Anda di halaman 1dari 1

SURAT PERNYATAAN

Nama : .............. .......... ......... .......... ......... .......... .......... ......... .......... .......... ......... .......... .......... ......... .......... ......... .......... .......... ......... .......... .......... ......... .......... ......... .......... .......... ......... .......... .......... ......... .......... ......... .......... .......... ......... .......... .......... ......... .......... .......... ......... .......... ......... .......... .......... ......... .......... .......... ......... .......... .............. .......... ......... .......... ......... .......... .......... ......... .......... .......... ......... .......... .......... ......... .......... ......... .......... .......... ......... .......... .......... ......... .......... ......... .......... .......... ......... .......... .......... ......... .......... ......... .......... .......... ......... .......... .......... ......... .......

Umur : .............. .......... ......... .......... ......... .......... .......... ......... .......... .......... ......... .......... .......... ......... .......... ......... .......... .......... ......... .......... .......... ......... .......... ......... .......... .......... ......... .......... .......... ......... .......... ......... .......... .......... ......... .......... .......... ......... .......... .......... ......... .......... ......... .......... .......... ......... .......... .......... ......... .......... .............. .......... ......... .......... ......... .......... .......... ......... .......... .......... ......... .......... .......... ......... .......... ......... .......... .......... ......... .......... .......... ......... .......... ......... .......... .......... ......... .......... .......... ......... .......... ......... .......... .......... ......... .......... .......... ......... .......

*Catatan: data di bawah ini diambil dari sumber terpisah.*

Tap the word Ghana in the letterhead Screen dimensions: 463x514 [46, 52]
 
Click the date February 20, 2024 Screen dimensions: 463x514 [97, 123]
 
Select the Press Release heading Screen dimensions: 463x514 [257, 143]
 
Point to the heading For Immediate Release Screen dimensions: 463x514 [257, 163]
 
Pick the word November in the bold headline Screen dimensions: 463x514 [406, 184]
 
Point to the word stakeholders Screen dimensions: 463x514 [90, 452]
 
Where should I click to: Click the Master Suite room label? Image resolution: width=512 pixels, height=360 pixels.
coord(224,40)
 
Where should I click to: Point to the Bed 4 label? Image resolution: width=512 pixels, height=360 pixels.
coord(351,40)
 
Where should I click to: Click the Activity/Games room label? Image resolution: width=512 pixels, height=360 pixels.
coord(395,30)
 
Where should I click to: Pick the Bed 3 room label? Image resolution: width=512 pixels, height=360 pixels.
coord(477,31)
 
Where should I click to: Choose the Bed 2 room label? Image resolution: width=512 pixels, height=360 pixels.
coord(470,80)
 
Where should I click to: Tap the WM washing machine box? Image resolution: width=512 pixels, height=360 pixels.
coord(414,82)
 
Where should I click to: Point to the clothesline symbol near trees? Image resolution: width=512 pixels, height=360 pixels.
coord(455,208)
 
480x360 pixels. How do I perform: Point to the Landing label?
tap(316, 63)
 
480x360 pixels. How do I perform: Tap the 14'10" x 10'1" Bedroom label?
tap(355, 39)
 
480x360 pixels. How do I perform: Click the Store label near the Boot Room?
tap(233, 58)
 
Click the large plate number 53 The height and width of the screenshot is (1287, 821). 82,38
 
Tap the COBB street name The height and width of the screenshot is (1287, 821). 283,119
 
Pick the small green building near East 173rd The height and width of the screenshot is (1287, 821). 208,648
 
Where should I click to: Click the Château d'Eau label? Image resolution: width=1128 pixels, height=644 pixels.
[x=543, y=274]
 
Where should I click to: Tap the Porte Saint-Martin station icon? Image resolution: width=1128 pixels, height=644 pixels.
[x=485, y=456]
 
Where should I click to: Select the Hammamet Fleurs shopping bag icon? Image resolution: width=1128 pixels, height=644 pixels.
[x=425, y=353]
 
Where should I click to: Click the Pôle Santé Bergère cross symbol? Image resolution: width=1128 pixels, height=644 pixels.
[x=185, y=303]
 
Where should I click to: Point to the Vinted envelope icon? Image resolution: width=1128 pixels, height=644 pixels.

Pekerjaan : .............. .......... ......... .......... ......... .......... .......... ......... .......... .......... ......... .......... .......... ......... .......... ......... .......... .......... ......... .......... .......... ......... .......... ......... .......... .......... ......... .......... .......... ......... .......... ......... .......... .......... ......... .......... .......... ......... .......... .......... ......... .......... ......... .......... .......... ......... .......... .......... ......... .......... .............. .......... ......... .......... ......... .......... .......... ......... .......... .......... ......... .......... .......... ......... .......... ......... .......... .......... ......... .......... .......... ......... .......... ......... .......... .......... ......... .......... .......... ......... .......... ......... .......... .......... ......... .......... .......... ......... .......

Alamat : .............. .......... ......... .......... ......... .......... .......... ......... .......... .......... ......... .......... .......... ......... .......... ......... .......... .......... ......... .......... .......... ......... .......... ......... .......... .......... ......... .......... .......... ......... .......... ......... .......... .......... ......... .......... .......... ......... .......... .......... ......... .......... ......... .......... .......... ......... .......... .......... ......... .......... .............. .......... ......... .......... ......... .......... .......... ......... .......... .......... ......... .......... .......... ......... .......... ......... .......... .......... ......... .......... .......... ......... .......... ......... .......... .......... ......... .......... .......... ......... .......... ......... .......... .......... ......... .......... .......... ......... .......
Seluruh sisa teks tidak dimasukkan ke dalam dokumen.